> **ASSIGNMENT**: Reproduce, without any changes, the part of the blog post below starting with "I was hoping" and going on through "with this. Siiiigh.".

Monday, November 3, 2008

Sacrifices I Make.

I feel a tad moody... I'm gonna vent about it. (Yay, right? Mmm, sarcasm.)

So I just now got done scribbling up the final product for our group assignment in Public Speaking. Seven pages of analysis and editing. I was catching hell from several members of the group because I'd yet to pass out the final drafts. Never mind I was missing key information and the speech draft itself! Bah! It's finally out, and now I'll probably be staying up until 11:30 or so while I wait for everybody to respond so I know if it's good enough to print out.

Oh yeah! Never mind that we have a quiz in Public Speaking tomorrow that I'll have to cram for in the morning just so I have this paper done! Never mind a Geology quiz I have tomorrow! Noooope, Dani's gonna sit right here and edit this lovely little busy work assignment all nice and pretty...

Even if I wanted to study for those quizzes now, I couldn't. My head hurts, my thoughts are cloudy, and I just can't focus. I'm struggling to write this as it is.

I was hoping to maybe start writing a silly story idea I'd got in my head... no dice. Nope, I was waiting on that stupid assignment all day!

It's a friggin' busy work essay, too. That's what makes it worse. This stupid professor is the master of delivering busy work. I'd rather have done the impromptu speech than dealt with this. Siiiigh.

Hopefully tomorrow I'll be in a better mood, when I can sit down and attempt to try and get more sketching done on the request I have pending.

...Gah.

I can't focus anymore.

No more scribbling on this. ...Unless my head clears up.

If it doesn't... I hope I don't go to bed bitter.

Collected data
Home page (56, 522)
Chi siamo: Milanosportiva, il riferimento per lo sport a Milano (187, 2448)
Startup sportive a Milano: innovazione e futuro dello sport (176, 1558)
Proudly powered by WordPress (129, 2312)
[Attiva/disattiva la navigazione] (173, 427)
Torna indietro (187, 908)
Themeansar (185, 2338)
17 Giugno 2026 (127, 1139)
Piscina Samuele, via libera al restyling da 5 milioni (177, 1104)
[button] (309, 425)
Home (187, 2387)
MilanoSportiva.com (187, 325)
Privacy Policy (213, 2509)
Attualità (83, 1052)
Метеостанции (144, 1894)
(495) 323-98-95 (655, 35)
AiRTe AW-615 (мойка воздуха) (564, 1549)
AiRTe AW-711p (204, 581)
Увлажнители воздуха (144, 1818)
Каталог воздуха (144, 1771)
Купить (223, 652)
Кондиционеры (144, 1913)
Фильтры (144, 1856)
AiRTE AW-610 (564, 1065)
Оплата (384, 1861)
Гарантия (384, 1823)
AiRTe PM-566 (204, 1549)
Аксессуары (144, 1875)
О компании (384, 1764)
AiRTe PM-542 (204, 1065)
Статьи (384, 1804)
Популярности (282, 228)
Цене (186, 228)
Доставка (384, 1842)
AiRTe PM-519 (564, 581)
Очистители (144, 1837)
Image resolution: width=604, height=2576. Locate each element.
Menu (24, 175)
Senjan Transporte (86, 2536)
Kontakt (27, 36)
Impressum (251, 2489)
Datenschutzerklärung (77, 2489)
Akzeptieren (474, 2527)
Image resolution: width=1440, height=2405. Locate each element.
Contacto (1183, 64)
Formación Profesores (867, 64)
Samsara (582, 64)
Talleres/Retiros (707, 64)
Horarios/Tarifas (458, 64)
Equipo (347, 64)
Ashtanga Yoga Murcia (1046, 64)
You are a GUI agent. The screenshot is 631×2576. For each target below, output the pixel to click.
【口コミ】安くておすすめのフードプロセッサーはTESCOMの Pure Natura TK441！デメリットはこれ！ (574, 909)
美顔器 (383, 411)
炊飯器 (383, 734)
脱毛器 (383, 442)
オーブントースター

> **EXERCISE OUTPUT**:
I was hoping to maybe start writing a silly story idea I'd got in my head... no dice. Nope, I was waiting on that stupid assignment all day!

It's a friggin' busy work essay, too. That's what makes it worse. This stupid professor is the master of delivering busy work. I'd rather have done the impromptu speech than dealt with this. Siiiigh.